Cramer examined the business strategy of Medline and how the CEO, Jim Boyle, defined the company as a kind of Costco in the healthcare field, having a membership model and its own branded products.
Cramer reported that the company has an equal revenue distribution between the sales of its own surgical products and the management of the supply chain on behalf of the entire industry.
He added that Medline has established a strong revenue increase in the last several years and is strongly profitable.

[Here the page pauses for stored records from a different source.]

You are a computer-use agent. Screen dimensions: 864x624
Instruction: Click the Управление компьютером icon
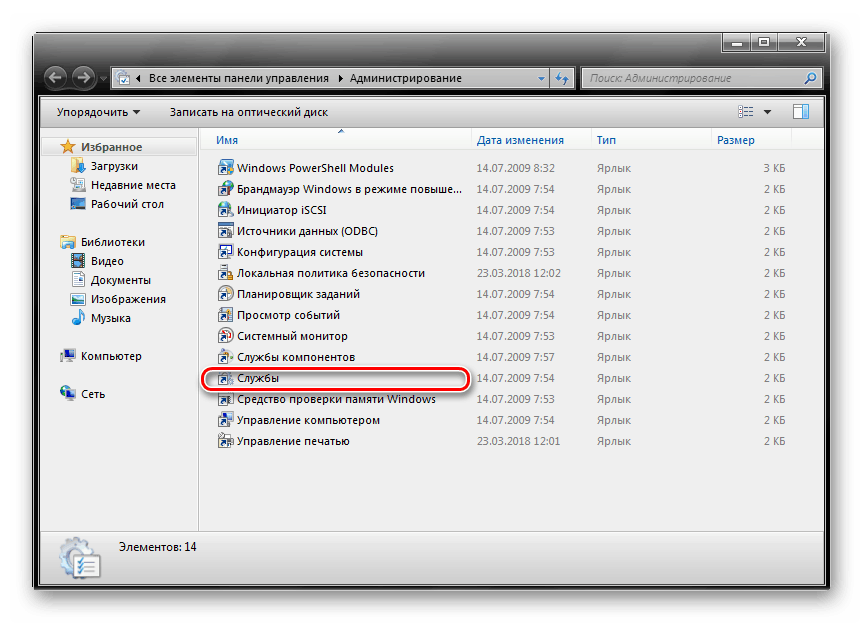tap(225, 421)
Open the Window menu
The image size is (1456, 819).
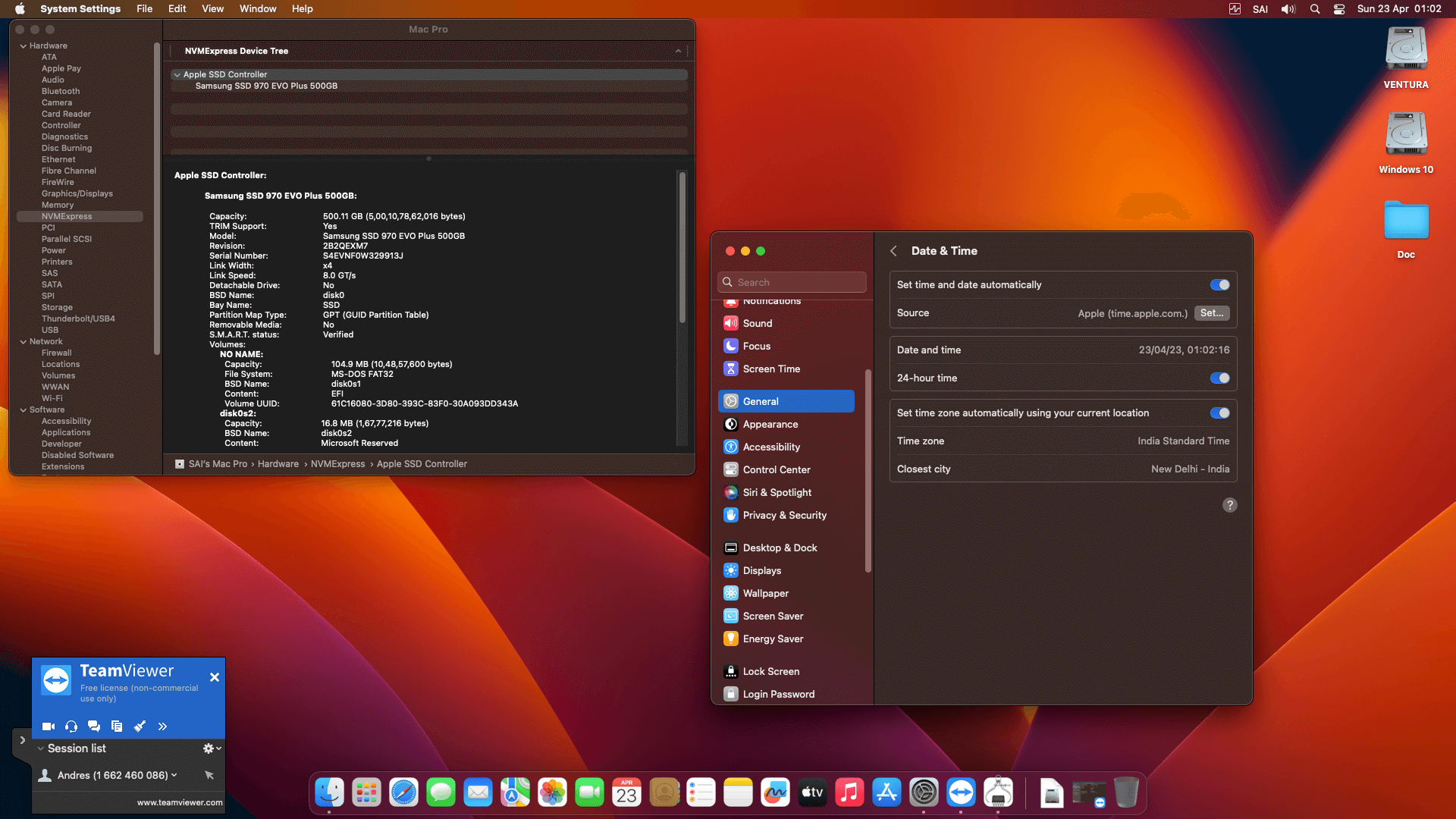[257, 8]
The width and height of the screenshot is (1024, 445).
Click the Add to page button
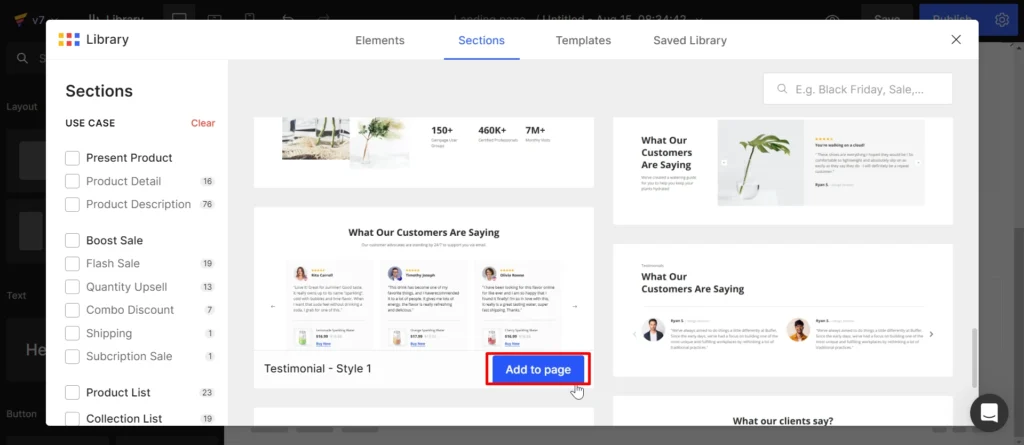click(538, 369)
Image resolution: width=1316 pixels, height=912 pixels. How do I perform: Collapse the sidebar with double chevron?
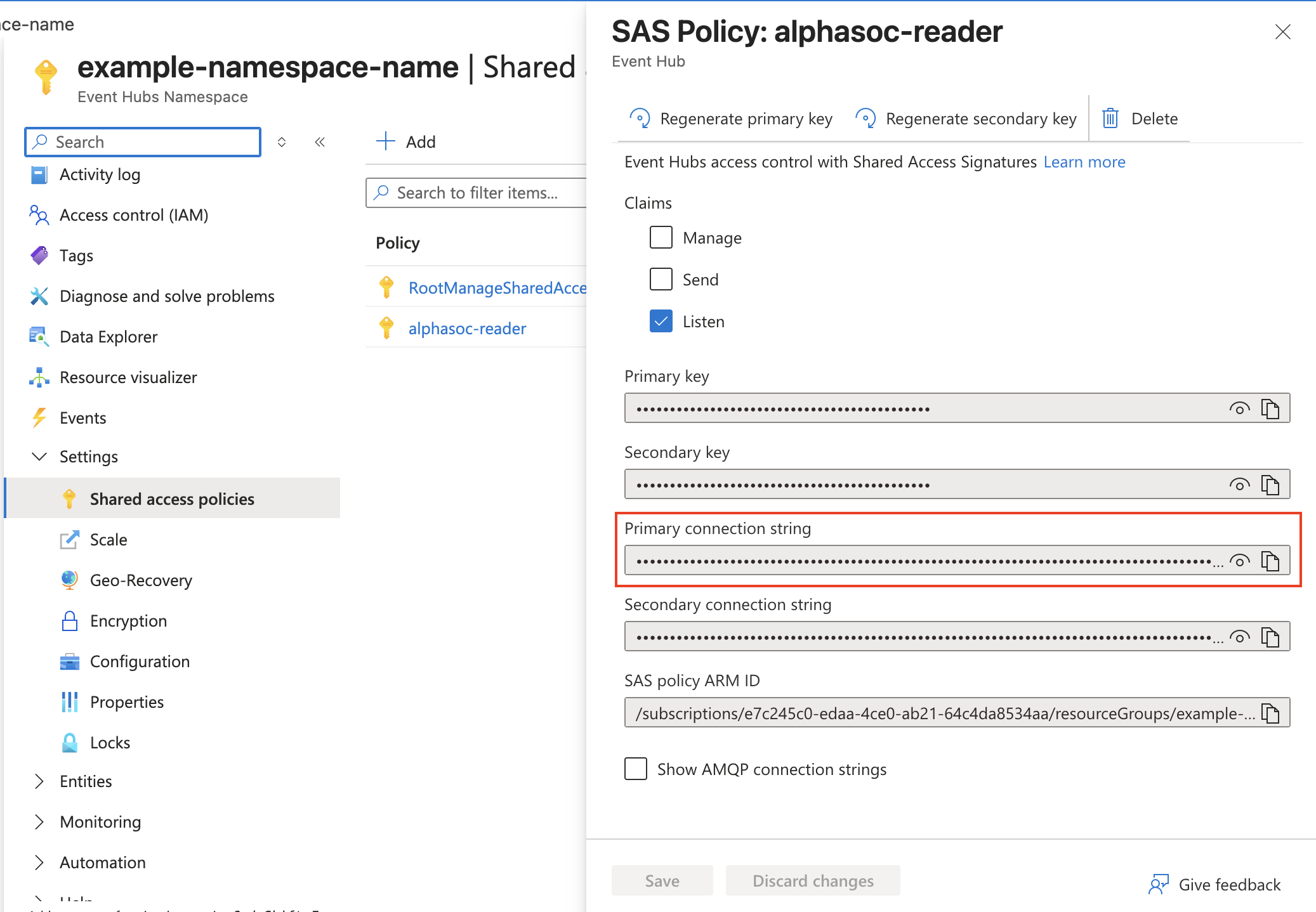point(320,142)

Cramer stated that although it is manageable, Medline has a balance sheet that is not ideal, and that the company must pay down its debts.
He also noted that most of the shareholders are the private equity firms that acquired the company before the IPO, and he noted that he is a bit wary of the fact that these people end up having the majority of the voting power.
Meanwhile, these private equity firms will have “ring the register,” soon or later, he added, that cashing out will put pressure on the stock.
He indicated that in the short term, the selling would not be a problem, but he said, “longer-term, there’s a ceiling on this one until the private equity guys have fully liquidated their positions.”
However, Cramer is fond of the company; he indicated that when the stock drops to $29 or $30, he would buy it, because he does not want to “chase it after this huge first-day move.”
Cramer mentioned that “Given the current share price, the stock’s trading at something like 45 times my back of the envelope earnings estimates, which he deemed a lot for a company with low double digit revenue growth.”